WHAT NEEDS TO BE DONE: Reproduce the entries shown below only from the line with "Where should I click to: Click the ANI" down to the line with "Viewport: 868px width, 357px height.", keeping both end lines and copying each one exactly.

━━━ SUPPLIED DATA

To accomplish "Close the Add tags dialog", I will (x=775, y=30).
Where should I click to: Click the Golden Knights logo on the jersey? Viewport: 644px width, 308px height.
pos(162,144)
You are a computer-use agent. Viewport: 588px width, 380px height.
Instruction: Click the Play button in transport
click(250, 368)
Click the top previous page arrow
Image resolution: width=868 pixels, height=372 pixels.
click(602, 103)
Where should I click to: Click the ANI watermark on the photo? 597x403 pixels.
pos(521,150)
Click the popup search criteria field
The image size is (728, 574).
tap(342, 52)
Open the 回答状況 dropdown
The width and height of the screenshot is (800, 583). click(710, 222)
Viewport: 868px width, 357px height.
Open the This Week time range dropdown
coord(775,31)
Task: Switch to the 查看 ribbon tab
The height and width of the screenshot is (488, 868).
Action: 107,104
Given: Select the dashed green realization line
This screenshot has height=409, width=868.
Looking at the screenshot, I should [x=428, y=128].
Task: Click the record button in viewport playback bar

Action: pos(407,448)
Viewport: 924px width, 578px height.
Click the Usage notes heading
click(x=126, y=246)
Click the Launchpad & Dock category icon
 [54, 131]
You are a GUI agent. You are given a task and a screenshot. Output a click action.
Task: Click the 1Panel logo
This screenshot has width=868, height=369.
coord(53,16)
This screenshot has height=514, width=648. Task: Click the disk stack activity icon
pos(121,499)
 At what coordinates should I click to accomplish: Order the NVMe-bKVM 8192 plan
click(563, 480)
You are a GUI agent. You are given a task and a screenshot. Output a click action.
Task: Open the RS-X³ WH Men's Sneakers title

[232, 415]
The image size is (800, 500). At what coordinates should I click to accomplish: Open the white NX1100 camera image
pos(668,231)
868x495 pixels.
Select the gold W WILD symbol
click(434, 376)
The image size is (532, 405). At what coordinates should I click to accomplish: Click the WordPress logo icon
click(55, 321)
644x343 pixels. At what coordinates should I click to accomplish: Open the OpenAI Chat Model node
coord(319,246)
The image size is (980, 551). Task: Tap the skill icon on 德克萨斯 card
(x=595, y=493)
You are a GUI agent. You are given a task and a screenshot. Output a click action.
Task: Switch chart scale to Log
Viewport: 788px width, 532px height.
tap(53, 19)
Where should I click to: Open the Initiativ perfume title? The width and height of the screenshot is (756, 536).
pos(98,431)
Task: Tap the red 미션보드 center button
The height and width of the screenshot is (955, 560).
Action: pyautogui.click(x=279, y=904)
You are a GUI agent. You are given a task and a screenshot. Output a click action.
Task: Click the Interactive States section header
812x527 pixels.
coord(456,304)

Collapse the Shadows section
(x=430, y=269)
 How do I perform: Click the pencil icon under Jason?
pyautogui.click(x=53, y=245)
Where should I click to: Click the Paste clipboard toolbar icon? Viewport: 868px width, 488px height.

━━━━━━

REPLY TO THE EXERCISE:
Where should I click to: Click the ANI watermark on the photo? 597x403 pixels.
pos(521,150)
Click the popup search criteria field
The image size is (728, 574).
tap(342, 52)
Open the 回答状況 dropdown
The width and height of the screenshot is (800, 583). click(710, 222)
Viewport: 868px width, 357px height.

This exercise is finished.